- Opening Delimiter -

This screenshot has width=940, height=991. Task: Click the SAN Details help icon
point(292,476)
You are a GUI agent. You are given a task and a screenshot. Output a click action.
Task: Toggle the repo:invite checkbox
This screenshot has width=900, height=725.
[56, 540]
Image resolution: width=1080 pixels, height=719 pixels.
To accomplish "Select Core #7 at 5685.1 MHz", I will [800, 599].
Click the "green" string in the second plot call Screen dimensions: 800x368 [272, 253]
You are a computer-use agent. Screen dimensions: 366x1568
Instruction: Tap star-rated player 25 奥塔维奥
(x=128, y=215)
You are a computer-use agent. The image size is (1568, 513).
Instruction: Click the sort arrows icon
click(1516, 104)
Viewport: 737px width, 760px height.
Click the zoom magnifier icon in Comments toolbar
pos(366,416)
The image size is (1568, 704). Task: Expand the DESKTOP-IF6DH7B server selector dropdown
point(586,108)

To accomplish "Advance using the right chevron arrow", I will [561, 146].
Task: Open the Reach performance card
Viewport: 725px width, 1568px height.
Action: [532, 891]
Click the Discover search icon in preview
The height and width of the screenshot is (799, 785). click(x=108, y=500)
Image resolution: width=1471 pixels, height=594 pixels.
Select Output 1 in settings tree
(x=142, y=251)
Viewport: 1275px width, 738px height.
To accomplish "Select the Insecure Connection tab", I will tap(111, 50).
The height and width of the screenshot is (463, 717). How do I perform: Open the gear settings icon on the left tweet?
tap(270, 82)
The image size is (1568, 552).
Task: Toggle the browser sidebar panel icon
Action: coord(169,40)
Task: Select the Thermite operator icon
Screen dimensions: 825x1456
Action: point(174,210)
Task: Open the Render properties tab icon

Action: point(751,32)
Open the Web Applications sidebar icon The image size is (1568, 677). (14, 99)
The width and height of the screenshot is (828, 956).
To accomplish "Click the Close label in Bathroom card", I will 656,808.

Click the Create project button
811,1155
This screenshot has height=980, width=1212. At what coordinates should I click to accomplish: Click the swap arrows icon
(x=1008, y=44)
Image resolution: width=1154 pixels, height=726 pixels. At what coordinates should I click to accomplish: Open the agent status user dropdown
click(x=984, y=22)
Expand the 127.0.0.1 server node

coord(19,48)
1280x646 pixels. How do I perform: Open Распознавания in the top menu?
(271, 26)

- Closing Delimiter -

- _TASK TO COMPLETE_: Where does the word "card" appear in the records? Copy every line that holds it.

- _SOLUTION TO THE PROBLEM_:
Task: Open the Reach performance card
To accomplish "Click the Close label in Bathroom card", I will 656,808.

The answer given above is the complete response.